THE TASK:
Find the line with "Task: Select the Mean latency row label" in the entries below. Repeat it, every following line, and the line with "Expand the Esegui", exactly and with nothing added.

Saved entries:
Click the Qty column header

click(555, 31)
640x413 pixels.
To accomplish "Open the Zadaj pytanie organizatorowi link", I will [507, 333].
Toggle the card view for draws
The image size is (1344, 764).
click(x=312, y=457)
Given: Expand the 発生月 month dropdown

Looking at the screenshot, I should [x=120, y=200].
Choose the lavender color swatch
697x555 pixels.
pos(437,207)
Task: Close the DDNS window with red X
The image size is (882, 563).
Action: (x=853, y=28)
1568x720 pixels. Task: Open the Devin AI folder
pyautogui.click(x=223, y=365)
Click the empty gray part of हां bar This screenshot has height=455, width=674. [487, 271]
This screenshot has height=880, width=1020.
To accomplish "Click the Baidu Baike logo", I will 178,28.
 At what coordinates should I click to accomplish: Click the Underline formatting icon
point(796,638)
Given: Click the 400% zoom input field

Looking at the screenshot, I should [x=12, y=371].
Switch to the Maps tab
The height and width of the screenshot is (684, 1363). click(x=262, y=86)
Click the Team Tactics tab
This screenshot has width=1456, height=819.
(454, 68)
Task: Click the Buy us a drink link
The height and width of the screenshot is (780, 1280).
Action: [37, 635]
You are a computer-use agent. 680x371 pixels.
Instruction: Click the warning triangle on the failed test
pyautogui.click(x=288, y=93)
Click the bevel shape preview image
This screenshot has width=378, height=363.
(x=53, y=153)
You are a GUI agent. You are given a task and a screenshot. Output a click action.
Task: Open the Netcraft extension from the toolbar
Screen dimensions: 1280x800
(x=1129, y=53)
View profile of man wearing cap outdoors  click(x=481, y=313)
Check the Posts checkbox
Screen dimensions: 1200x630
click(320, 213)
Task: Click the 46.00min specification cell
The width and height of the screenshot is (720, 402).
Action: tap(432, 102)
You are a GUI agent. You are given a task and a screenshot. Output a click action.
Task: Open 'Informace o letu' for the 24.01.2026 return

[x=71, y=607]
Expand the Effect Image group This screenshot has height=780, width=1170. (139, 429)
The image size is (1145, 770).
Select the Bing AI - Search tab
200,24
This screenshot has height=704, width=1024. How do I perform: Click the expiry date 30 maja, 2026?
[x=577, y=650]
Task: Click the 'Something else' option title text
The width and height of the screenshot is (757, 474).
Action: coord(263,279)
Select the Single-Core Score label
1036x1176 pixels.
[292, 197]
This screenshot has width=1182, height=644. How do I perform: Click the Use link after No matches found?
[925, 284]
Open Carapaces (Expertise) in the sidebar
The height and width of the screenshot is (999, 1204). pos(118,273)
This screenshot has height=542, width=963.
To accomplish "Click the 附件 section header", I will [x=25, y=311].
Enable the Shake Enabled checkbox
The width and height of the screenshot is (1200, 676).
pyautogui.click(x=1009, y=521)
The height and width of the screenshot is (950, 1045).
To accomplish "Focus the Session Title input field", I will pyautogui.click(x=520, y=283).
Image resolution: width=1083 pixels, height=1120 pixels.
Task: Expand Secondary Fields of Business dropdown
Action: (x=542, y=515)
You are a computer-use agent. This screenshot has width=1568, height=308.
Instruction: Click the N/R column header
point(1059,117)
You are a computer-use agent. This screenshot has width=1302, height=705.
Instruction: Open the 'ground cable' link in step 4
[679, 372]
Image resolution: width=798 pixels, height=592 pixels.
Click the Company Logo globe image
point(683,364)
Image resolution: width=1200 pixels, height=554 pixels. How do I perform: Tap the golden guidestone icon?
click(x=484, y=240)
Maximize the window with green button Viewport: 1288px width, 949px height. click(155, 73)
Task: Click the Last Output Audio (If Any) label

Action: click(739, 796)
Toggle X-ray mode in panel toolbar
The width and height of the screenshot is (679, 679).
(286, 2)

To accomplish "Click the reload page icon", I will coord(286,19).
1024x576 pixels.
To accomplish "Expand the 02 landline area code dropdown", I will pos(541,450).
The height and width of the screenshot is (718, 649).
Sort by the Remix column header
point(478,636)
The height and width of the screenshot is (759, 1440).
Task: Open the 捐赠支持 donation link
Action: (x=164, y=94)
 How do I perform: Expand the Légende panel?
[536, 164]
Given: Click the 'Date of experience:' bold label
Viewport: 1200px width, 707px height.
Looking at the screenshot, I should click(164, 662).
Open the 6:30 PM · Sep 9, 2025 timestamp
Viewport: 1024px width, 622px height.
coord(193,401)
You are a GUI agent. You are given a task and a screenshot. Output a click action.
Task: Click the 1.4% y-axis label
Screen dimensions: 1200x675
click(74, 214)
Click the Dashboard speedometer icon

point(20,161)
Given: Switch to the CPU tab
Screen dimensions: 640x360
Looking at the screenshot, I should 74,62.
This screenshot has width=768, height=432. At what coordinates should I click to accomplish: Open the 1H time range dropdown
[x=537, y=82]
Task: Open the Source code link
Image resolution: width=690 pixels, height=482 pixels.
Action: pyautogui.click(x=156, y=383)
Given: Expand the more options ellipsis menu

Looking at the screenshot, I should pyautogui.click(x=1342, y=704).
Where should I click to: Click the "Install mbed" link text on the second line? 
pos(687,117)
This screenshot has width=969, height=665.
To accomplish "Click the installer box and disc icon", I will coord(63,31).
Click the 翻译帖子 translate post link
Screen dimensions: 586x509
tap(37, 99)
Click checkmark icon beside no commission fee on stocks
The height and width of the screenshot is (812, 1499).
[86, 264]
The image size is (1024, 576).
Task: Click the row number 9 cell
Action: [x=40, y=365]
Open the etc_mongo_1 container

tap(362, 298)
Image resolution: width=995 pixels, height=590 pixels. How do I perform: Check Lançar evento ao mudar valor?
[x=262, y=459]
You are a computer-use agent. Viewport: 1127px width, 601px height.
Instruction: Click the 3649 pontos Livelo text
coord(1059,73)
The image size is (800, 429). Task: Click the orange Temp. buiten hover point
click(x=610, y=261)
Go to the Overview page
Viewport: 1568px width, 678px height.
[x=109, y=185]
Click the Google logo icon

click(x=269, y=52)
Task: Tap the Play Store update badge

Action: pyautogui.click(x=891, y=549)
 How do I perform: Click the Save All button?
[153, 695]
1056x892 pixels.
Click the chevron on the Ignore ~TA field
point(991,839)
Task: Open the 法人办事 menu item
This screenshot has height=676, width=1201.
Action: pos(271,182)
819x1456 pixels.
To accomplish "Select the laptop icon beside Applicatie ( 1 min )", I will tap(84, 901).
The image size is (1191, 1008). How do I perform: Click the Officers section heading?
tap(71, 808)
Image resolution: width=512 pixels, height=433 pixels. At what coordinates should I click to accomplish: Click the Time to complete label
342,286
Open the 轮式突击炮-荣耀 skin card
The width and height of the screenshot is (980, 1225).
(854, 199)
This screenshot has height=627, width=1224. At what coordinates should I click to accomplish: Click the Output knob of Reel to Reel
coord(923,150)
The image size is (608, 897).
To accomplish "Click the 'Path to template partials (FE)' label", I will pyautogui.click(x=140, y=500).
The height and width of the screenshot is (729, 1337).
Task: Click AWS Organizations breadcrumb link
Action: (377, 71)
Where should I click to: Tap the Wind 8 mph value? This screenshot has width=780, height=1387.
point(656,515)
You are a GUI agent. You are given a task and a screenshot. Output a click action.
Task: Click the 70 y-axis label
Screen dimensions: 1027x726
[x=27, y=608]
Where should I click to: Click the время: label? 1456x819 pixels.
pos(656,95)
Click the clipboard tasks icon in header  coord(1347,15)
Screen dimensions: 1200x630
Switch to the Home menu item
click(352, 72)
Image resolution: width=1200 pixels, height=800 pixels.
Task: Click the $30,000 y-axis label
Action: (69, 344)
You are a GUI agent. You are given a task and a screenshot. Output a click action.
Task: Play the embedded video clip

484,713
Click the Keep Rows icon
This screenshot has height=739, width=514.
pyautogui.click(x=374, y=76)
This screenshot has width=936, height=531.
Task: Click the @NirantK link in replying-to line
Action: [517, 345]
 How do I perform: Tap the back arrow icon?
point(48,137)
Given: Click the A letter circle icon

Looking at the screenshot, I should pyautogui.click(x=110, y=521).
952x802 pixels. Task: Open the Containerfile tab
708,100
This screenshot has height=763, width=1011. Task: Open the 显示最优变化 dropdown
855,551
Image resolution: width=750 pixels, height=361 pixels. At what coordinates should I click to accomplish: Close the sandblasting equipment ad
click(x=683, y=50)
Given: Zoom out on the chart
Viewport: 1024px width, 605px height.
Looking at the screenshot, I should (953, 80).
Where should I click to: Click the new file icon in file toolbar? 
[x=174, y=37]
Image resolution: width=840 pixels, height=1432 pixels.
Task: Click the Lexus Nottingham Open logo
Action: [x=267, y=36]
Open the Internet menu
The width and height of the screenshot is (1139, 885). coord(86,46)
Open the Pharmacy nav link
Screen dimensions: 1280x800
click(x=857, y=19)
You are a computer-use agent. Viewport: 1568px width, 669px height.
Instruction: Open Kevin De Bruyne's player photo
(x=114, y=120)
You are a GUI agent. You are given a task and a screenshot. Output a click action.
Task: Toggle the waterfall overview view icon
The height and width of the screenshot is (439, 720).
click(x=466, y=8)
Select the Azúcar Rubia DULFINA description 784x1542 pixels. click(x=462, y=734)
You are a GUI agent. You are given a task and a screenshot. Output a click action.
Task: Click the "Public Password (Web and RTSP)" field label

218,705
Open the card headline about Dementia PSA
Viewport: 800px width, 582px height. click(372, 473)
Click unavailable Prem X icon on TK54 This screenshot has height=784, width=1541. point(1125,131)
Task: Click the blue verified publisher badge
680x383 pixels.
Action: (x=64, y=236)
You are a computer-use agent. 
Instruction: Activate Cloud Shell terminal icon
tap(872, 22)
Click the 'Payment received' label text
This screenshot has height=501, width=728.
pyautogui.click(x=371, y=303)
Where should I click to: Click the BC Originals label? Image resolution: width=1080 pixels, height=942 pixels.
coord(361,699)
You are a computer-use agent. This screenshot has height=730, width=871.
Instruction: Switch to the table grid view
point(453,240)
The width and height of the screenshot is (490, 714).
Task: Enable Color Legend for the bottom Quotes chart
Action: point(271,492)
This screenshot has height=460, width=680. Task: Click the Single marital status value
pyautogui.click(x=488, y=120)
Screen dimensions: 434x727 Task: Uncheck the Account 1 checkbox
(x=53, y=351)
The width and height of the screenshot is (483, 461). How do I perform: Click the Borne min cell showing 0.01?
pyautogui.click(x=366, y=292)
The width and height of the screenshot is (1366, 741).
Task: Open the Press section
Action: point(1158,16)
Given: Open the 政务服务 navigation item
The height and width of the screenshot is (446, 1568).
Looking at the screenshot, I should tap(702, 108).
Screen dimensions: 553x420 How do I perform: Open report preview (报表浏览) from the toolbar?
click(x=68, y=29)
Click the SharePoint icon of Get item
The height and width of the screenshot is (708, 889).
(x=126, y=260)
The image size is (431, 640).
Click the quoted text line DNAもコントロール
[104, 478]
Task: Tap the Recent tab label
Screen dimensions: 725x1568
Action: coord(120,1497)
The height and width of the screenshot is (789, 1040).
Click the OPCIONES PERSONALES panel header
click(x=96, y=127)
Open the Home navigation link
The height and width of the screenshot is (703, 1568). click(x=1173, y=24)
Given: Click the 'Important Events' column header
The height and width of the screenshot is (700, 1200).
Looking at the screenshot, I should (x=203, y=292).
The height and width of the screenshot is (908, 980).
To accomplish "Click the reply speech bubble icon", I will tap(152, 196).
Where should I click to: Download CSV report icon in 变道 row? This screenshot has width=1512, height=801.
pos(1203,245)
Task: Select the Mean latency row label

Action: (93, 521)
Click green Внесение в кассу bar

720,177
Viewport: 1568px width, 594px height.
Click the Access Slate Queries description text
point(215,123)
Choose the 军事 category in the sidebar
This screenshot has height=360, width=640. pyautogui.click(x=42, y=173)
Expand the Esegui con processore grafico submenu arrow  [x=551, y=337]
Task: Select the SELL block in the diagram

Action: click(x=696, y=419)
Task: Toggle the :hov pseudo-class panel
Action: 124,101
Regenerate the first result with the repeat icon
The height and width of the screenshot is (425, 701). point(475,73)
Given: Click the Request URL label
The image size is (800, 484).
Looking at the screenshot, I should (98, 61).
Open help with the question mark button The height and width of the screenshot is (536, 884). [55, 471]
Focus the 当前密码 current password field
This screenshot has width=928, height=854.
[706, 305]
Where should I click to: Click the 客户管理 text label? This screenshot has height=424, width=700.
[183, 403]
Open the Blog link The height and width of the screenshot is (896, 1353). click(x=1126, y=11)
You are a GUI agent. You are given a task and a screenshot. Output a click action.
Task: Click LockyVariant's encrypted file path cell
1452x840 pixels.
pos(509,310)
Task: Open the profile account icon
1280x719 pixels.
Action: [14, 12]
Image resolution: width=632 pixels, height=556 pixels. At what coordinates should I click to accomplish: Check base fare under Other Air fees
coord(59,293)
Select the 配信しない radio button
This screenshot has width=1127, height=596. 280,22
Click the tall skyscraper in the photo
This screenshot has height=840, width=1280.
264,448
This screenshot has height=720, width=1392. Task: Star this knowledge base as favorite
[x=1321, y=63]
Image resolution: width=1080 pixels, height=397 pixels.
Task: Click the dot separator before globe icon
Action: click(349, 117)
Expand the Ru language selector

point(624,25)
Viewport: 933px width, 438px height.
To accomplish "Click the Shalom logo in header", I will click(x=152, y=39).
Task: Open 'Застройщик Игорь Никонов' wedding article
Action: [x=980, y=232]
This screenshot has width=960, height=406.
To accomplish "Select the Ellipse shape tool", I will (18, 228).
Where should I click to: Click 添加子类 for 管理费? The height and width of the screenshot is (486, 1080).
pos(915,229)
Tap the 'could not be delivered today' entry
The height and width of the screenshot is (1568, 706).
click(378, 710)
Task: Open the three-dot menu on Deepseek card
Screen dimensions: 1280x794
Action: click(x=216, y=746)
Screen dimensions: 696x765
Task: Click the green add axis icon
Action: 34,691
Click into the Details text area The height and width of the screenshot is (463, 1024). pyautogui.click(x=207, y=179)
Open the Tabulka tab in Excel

REPLY TO THE EXERCISE:
Task: Select the Mean latency row label

Action: (93, 521)
Click green Внесение в кассу bar

720,177
Viewport: 1568px width, 594px height.
Click the Access Slate Queries description text
point(215,123)
Choose the 军事 category in the sidebar
This screenshot has height=360, width=640. pyautogui.click(x=42, y=173)
Expand the Esegui con processore grafico submenu arrow  [x=551, y=337]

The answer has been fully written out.